Emptiness- My Beautiful Reward

Bigger financial institutions are the most frequent players in the funding of generating stations. There is good reason. A bank can plug numbers into a spread sheet, this many megawatts, produced night and day, twenty-four-seven, year in and year out, ratepayers with almost no other choice than to take what they can get, works out on paper in the banking business to be as sure thing as a money-making proposition can be.

Ramping up drilling in the Powder River Basin, 5000 leases have just been fast tracked, fire hosed and blessed by Texas tea black bullion barons, billions of dollars in federal subsidies, regulatory agencies sitting on their hands, a whole lot of down on their luck drillers are lining up for a piece of the action.

This isn’t champagne, caviar or wing nuts over Yellowstone. This is not a free market economy. This is crony capitalism, regulatory capture, where the favors are doled out to the most favored.

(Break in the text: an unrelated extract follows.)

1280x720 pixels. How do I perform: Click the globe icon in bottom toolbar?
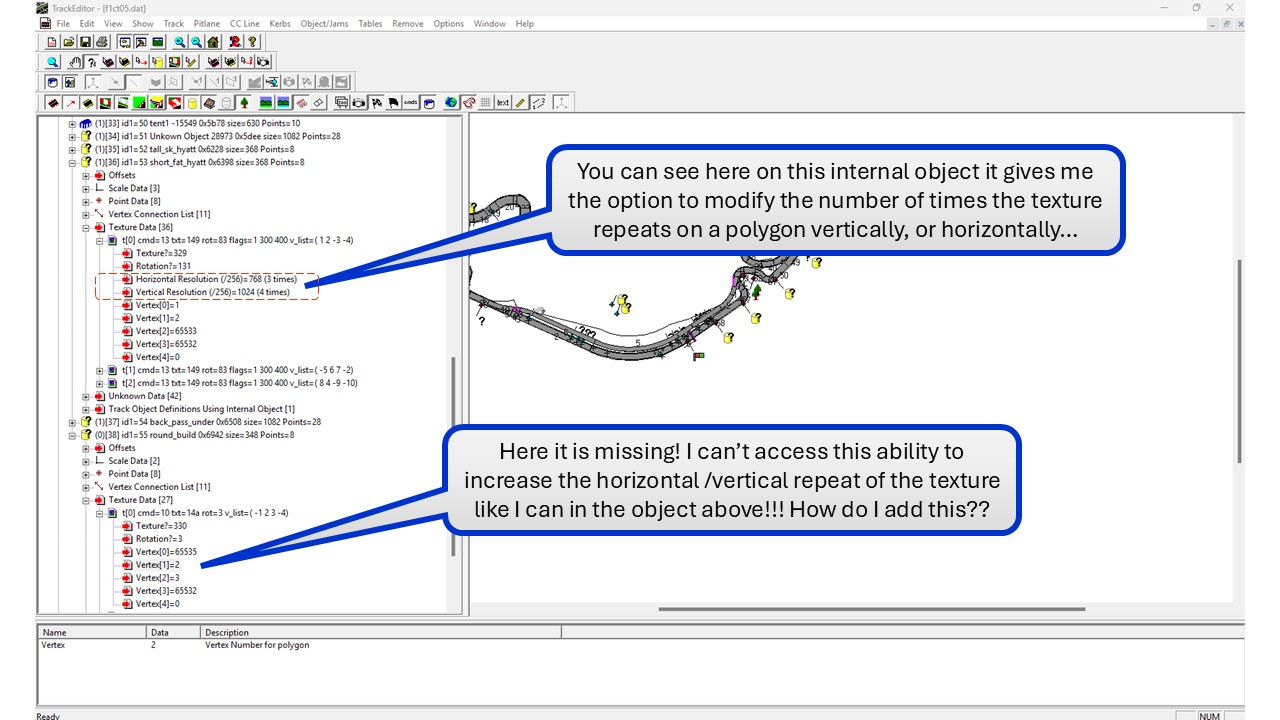tap(451, 102)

Private equity, Wall Street, the “too big to fail banks” are all becoming reluctant players. Investment dollars are getting harder to come by because the price of renewable energy is down, and that cleaner cheaper thing is, if you didn’t know it, a better thing.

There are fewer Democrats in Wyoming than there are grizzly bears. Republicans in Cheyenne like playing hard ball, deregulate industry, say not one word about federal fossil fuel subsidies, cut the state budget, then cut taxes more, then cut them again, trigger fiscal crisis, then snarl and bark about how government doesn’t work.

What we can do is end the federal fossil fuel subsidies that keep going to Cheyenne. Switch federal tax incentives to the low-cost leader in energy, that would be solar and wind, launch a reality based economic transition program. Help Wyoming’s workers first, the fossil fuel companies second. Then, start a dialogue with the state’s politicians. Wyoming is windy. A redesigned electric power grid is needed, those are all good paying jobs.

Coal is not coming back. Nuclear power is way too expensive. By 2025 the best Ford pickup money can buy will be electric. Miners in Wyoming will be repurposed. National security will require domestic sources of lithium, copper, and manganese be developed.

I’m not kidding, it’s going to be good

We will need leadership in Wyoming to sit down at the negotiating table. Republicans need to look to the energy future. Modernizing our energy system, setting our nations table, setting a course for a cleaner, more efficient, cheaper, world class competitive electric energy supply will pay our people back many times over. World class infrastructure means providing America with the chance to remain a world class economic powerhouse. I’m good with some progressive policies mixed in with conservative ideas too. What we need is a bipartisan agreement to follow the facts wherever they may lead us. Renewables are cheaper and not helping the citizens make it through the energy transition is unaffordable. We can’t squander our most precious natural renewable resource, our people, for the sake of ideology, because we slam the brakes on last century’s oil economy. We all make a decision together, that we all agree that we can’t leave our citizens behind. If this was poker, done right the energy transition is a winning hand. Better times and brighter less expensive lighting is just ahead.